2007-05-30 19:49:28 · 5 answers · asked by Jeanne B 7 in Science & Mathematics Medicine

5 answers

There are very many....Its interesting that they DO have serious applications in real medicine...as the other answererers told you, in order for them to be effective, the patient must NOT know they are placebos...
In research and double blind studies, not the patien nor the nurse that gives them know it...they are coded, and at the end of the research, the coordinator can tell which is which..
Oddly enough the RED capsules seem to work better for the control of moderate dizziness and moderate pain....
Using a placebo is NOT cheating the patient,...in detox programs they MUST be used...

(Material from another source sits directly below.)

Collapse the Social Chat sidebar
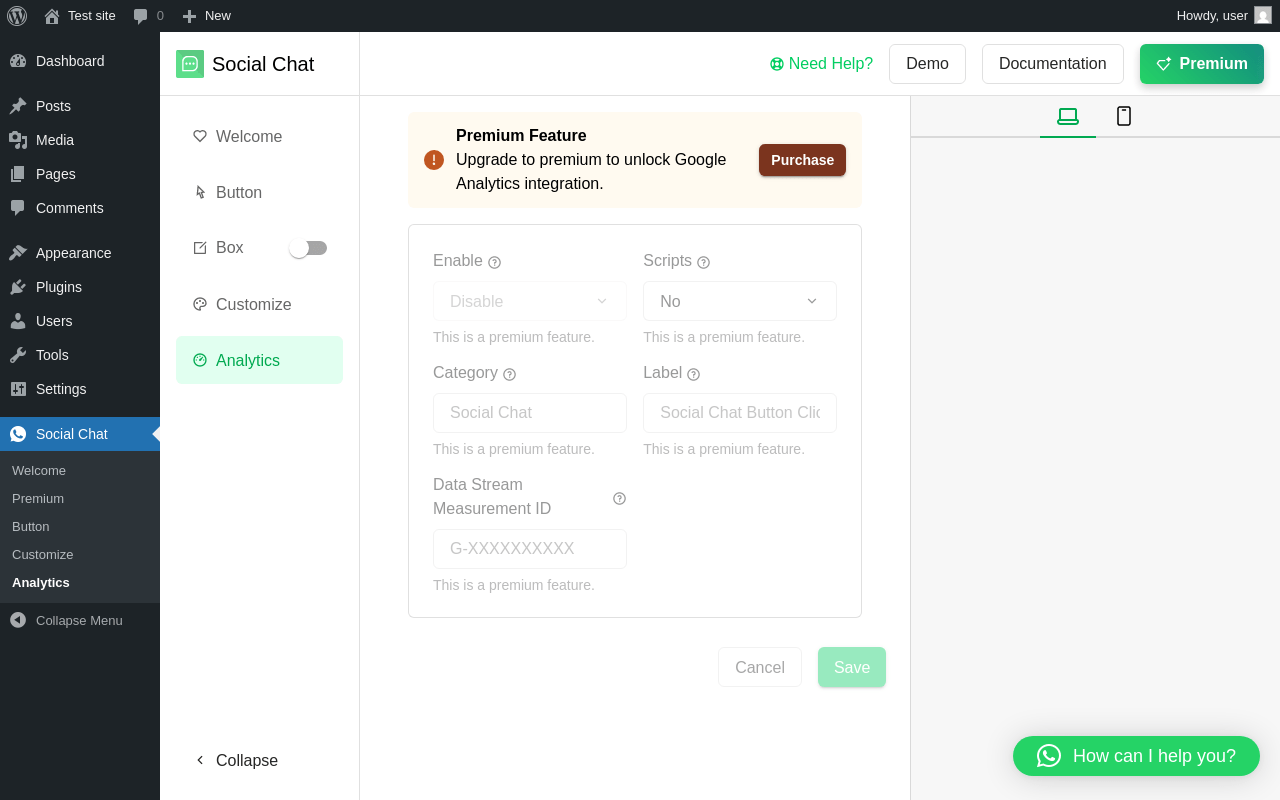Viewport: 1280px width, 800px height. click(x=236, y=760)
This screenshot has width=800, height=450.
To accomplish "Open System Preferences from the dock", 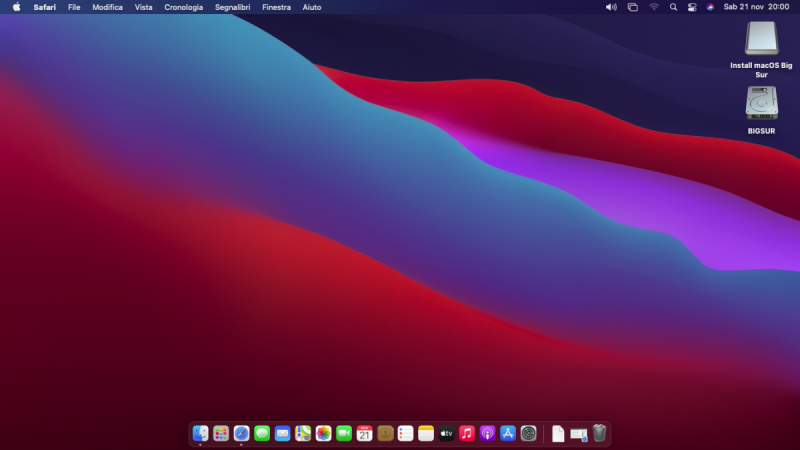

The studies of placebos have been there for nore that 49 years (since the times of Freud) and still in use..
For more detailed info about your questions, ask placebo trials at

www.pubmed.com

or
www,medscape.com

Good luck

2007-06-05 19:53:50 · answer #1 · answered by Sehr_Klug 50 6 · 0 0

For the placebo effect to work, the subject needs to not know it's a placebo. The subject expects results from the drug, and that expectation can affect the body in subtle ways which can make the results come true. There is no reason to believe the length of time involved would make any difference, other than the risk that the subject will find out it's a placebo.

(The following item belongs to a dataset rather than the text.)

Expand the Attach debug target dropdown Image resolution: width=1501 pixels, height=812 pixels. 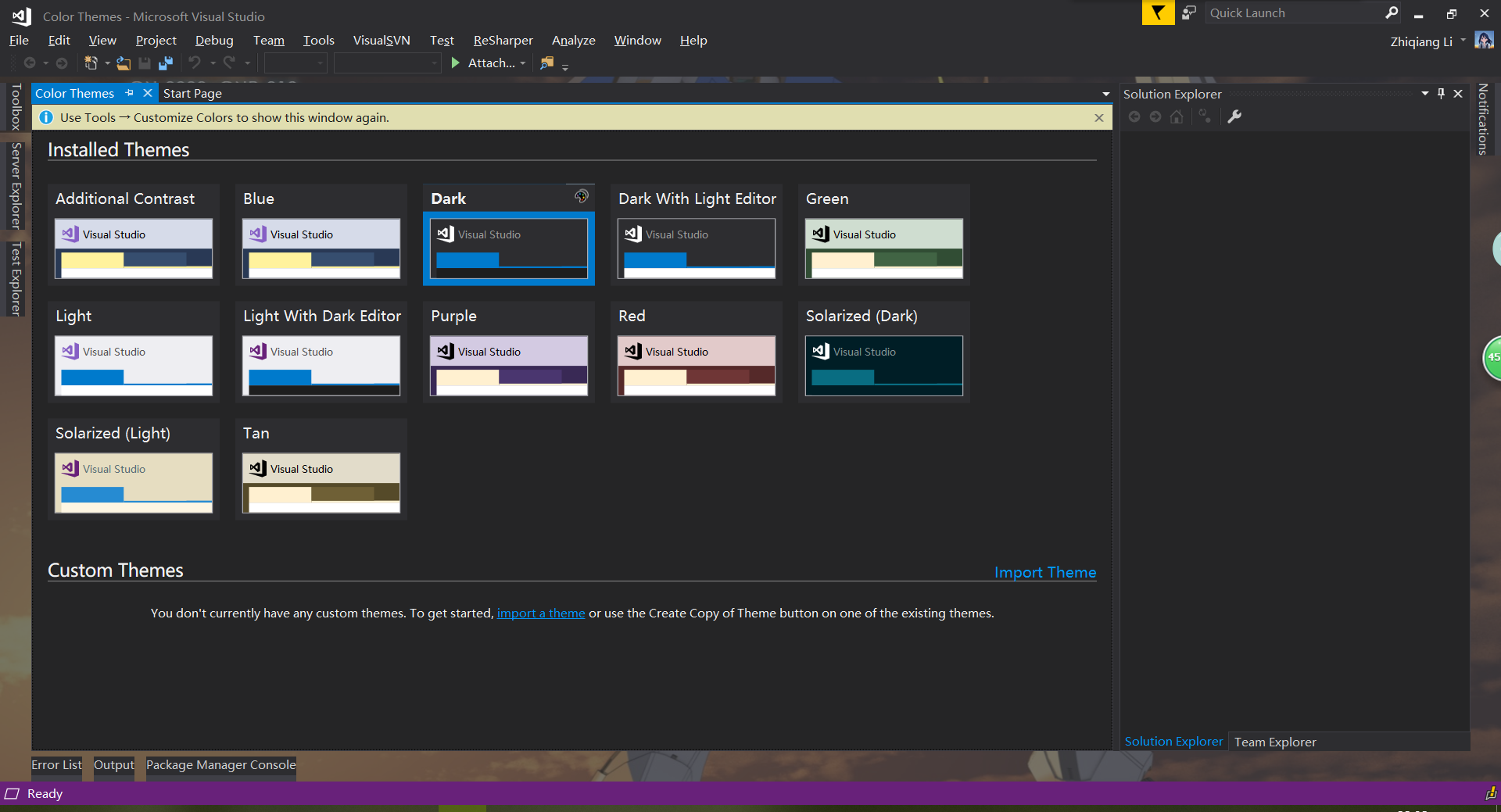(522, 63)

Placebos are used as controls in both short term and long term studies. Therefore, the difference in their effects can be derived from those studies.

2007-05-30 19:56:38 · answer #2 · answered by x4294967296 6 · 0 0

No. the only thank you to legitimately try them could be a "undertaking study" in which you're taking a set of vaccinated human beings and a set of unvaccinated human beings and then demonstrate them to the illness virus. This has never ever been finished. you will discover that vaccination is fairly a pseudo-technological know-how that doesn't stay as much as the hype or claims by potential of the manufacturers. while somebody is vaccinated and nevertheless gets the illness they declare that the vaccination could have been a bad batch, the guy already had the illness, and so on. there is often some excuse. meanwhile, the manufacturers have vigorously tried to get law handed to allow them to steer sparkling of criminal duty for injury and have been valuable in many circumstances. There are actually not any impartial self reliant analyze. basically a set of pseudoscientific crap.

2016-10-30 07:38:16 · answer #3 · answered by Anonymous · 0 0

What is called placebo in some studies are vitamin preparations over the counter.
Some are sugar plus tablet/gelcap fillers.
I think that "placebos" are done in conjunction with a "real" pill.
The very reason for blind studies with a placebo is that they effect is done in measurable time, not over an indefinite lengh of time.

The short answer is NO, what for?

2007-05-30 20:00:21 · answer #4 · answered by QuiteNewHere 7 · 0 0

you will gain a lot of weight thry are sugar pills.